-- DIRECTIONS FOR THIS TASK --
An exact transcription of all the data is the expected reply.
____
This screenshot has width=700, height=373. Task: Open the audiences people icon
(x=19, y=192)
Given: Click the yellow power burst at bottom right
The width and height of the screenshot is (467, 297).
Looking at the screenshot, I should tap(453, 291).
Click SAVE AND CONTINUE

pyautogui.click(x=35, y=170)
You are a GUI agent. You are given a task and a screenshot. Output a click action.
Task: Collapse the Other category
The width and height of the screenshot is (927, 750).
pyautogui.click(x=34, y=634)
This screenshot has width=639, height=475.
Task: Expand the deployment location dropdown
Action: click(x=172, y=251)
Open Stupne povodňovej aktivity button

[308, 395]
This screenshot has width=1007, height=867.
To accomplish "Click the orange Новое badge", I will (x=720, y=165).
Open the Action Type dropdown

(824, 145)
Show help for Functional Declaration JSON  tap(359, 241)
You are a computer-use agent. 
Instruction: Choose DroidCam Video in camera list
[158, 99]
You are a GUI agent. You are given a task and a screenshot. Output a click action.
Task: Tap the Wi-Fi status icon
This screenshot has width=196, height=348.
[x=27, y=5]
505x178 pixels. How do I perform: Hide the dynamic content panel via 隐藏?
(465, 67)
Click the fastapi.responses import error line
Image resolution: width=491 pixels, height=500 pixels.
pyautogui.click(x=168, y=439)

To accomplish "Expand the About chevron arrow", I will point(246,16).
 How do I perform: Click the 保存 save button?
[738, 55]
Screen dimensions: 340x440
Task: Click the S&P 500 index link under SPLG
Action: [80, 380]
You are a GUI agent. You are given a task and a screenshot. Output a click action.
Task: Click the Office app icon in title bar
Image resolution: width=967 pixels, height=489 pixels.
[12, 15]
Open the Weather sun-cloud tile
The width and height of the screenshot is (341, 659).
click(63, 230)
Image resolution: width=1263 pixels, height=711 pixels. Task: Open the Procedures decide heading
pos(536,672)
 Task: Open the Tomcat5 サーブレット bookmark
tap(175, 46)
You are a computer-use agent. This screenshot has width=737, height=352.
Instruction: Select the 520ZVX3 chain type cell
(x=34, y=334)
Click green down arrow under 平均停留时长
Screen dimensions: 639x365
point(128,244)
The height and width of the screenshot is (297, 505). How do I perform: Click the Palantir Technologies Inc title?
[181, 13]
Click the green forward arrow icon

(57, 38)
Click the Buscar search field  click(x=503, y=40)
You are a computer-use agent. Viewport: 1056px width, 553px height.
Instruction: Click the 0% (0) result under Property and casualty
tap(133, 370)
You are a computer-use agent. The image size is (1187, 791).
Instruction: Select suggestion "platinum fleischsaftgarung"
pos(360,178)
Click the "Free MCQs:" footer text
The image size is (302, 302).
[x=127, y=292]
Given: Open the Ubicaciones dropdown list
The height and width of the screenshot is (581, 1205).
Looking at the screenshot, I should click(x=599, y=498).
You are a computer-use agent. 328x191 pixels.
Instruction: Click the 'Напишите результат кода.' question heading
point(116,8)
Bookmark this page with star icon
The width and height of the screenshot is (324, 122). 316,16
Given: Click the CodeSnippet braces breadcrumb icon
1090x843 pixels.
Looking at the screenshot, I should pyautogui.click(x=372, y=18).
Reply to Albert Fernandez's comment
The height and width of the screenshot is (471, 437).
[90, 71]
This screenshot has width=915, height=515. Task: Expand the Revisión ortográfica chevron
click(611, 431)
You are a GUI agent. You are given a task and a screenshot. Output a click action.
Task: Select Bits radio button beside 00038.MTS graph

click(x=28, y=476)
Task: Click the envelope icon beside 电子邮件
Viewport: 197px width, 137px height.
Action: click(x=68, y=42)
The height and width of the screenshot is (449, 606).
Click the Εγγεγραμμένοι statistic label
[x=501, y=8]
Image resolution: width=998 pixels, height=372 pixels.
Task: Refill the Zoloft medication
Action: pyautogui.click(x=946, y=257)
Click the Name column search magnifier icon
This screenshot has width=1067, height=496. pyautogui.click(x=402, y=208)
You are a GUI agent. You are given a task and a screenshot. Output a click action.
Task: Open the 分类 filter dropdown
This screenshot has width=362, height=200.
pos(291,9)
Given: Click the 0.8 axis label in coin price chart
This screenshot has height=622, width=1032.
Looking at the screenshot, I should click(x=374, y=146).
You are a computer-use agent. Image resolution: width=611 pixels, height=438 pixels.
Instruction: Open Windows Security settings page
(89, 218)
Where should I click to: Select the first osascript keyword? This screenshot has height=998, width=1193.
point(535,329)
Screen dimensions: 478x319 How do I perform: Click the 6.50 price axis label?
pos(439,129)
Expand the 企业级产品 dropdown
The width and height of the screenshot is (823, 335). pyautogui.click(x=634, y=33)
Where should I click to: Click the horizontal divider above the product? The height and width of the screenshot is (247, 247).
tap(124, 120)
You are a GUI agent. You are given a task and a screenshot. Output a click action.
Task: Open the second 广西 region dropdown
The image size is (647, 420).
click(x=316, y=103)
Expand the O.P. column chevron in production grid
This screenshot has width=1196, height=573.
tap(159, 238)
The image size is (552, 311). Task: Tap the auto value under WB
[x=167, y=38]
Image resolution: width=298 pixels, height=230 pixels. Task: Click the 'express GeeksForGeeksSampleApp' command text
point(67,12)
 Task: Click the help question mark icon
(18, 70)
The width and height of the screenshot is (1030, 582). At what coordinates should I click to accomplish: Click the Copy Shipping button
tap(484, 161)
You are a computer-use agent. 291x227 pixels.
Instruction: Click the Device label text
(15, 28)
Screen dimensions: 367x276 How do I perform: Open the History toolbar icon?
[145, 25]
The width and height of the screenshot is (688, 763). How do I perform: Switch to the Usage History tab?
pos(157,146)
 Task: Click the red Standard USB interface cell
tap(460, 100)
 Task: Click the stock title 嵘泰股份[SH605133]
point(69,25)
____
-- TASK OUTPUT --
This screenshot has width=700, height=373. Task: Open the audiences people icon
(x=19, y=192)
Given: Click the yellow power burst at bottom right
The width and height of the screenshot is (467, 297).
Looking at the screenshot, I should tap(453, 291).
Click SAVE AND CONTINUE

pyautogui.click(x=35, y=170)
You are a GUI agent. You are given a task and a screenshot. Output a click action.
Task: Collapse the Other category
The width and height of the screenshot is (927, 750).
pyautogui.click(x=34, y=634)
This screenshot has width=639, height=475.
Task: Expand the deployment location dropdown
Action: click(x=172, y=251)
Open Stupne povodňovej aktivity button

[308, 395]
This screenshot has width=1007, height=867.
To accomplish "Click the orange Новое badge", I will (x=720, y=165).
Open the Action Type dropdown

(824, 145)
Show help for Functional Declaration JSON  tap(359, 241)
You are a computer-use agent. 
Instruction: Choose DroidCam Video in camera list
[158, 99]
You are a GUI agent. You are given a task and a screenshot. Output a click action.
Task: Tap the Wi-Fi status icon
This screenshot has width=196, height=348.
[x=27, y=5]
505x178 pixels. How do I perform: Hide the dynamic content panel via 隐藏?
(465, 67)
Click the fastapi.responses import error line
Image resolution: width=491 pixels, height=500 pixels.
pyautogui.click(x=168, y=439)

To accomplish "Expand the About chevron arrow", I will point(246,16).
 How do I perform: Click the 保存 save button?
[738, 55]
Screen dimensions: 340x440
Task: Click the S&P 500 index link under SPLG
Action: [80, 380]
You are a GUI agent. You are given a task and a screenshot. Output a click action.
Task: Click the Office app icon in title bar
Image resolution: width=967 pixels, height=489 pixels.
[12, 15]
Open the Weather sun-cloud tile
The width and height of the screenshot is (341, 659).
click(63, 230)
Image resolution: width=1263 pixels, height=711 pixels. Task: Open the Procedures decide heading
pos(536,672)
 Task: Open the Tomcat5 サーブレット bookmark
tap(175, 46)
You are a computer-use agent. This screenshot has width=737, height=352.
Instruction: Select the 520ZVX3 chain type cell
(x=34, y=334)
Click green down arrow under 平均停留时长
Screen dimensions: 639x365
point(128,244)
The height and width of the screenshot is (297, 505). How do I perform: Click the Palantir Technologies Inc title?
[181, 13]
Click the green forward arrow icon

(57, 38)
Click the Buscar search field  click(x=503, y=40)
You are a computer-use agent. Viewport: 1056px width, 553px height.
Instruction: Click the 0% (0) result under Property and casualty
tap(133, 370)
You are a computer-use agent. The image size is (1187, 791).
Instruction: Select suggestion "platinum fleischsaftgarung"
pos(360,178)
Click the "Free MCQs:" footer text
The image size is (302, 302).
[x=127, y=292]
Given: Open the Ubicaciones dropdown list
The height and width of the screenshot is (581, 1205).
Looking at the screenshot, I should click(x=599, y=498).
You are a computer-use agent. 328x191 pixels.
Instruction: Click the 'Напишите результат кода.' question heading
point(116,8)
Bookmark this page with star icon
The width and height of the screenshot is (324, 122). 316,16
Given: Click the CodeSnippet braces breadcrumb icon
1090x843 pixels.
Looking at the screenshot, I should pyautogui.click(x=372, y=18).
Reply to Albert Fernandez's comment
The height and width of the screenshot is (471, 437).
[90, 71]
This screenshot has width=915, height=515. Task: Expand the Revisión ortográfica chevron
click(611, 431)
You are a GUI agent. You are given a task and a screenshot. Output a click action.
Task: Select Bits radio button beside 00038.MTS graph

click(x=28, y=476)
Task: Click the envelope icon beside 电子邮件
Viewport: 197px width, 137px height.
Action: click(x=68, y=42)
The height and width of the screenshot is (449, 606).
Click the Εγγεγραμμένοι statistic label
[x=501, y=8]
Image resolution: width=998 pixels, height=372 pixels.
Task: Refill the Zoloft medication
Action: pyautogui.click(x=946, y=257)
Click the Name column search magnifier icon
This screenshot has width=1067, height=496. pyautogui.click(x=402, y=208)
You are a GUI agent. You are given a task and a screenshot. Output a click action.
Task: Open the 分类 filter dropdown
This screenshot has width=362, height=200.
pos(291,9)
Given: Click the 0.8 axis label in coin price chart
This screenshot has height=622, width=1032.
Looking at the screenshot, I should click(x=374, y=146).
You are a computer-use agent. Image resolution: width=611 pixels, height=438 pixels.
Instruction: Open Windows Security settings page
(89, 218)
Where should I click to: Select the first osascript keyword? This screenshot has height=998, width=1193.
point(535,329)
Screen dimensions: 478x319 How do I perform: Click the 6.50 price axis label?
pos(439,129)
Expand the 企业级产品 dropdown
The width and height of the screenshot is (823, 335). pyautogui.click(x=634, y=33)
Where should I click to: Click the horizontal divider above the product? The height and width of the screenshot is (247, 247).
tap(124, 120)
You are a GUI agent. You are given a task and a screenshot. Output a click action.
Task: Open the second 广西 region dropdown
The image size is (647, 420).
click(x=316, y=103)
Expand the O.P. column chevron in production grid
This screenshot has width=1196, height=573.
tap(159, 238)
The image size is (552, 311). Task: Tap the auto value under WB
[x=167, y=38]
Image resolution: width=298 pixels, height=230 pixels. Task: Click the 'express GeeksForGeeksSampleApp' command text
point(67,12)
 Task: Click the help question mark icon
(18, 70)
The width and height of the screenshot is (1030, 582). At what coordinates should I click to accomplish: Click the Copy Shipping button
tap(484, 161)
You are a computer-use agent. 291x227 pixels.
Instruction: Click the Device label text
(15, 28)
Screen dimensions: 367x276 How do I perform: Open the History toolbar icon?
[145, 25]
The width and height of the screenshot is (688, 763). How do I perform: Switch to the Usage History tab?
pos(157,146)
 Task: Click the red Standard USB interface cell
tap(460, 100)
 Task: Click the stock title 嵘泰股份[SH605133]
point(69,25)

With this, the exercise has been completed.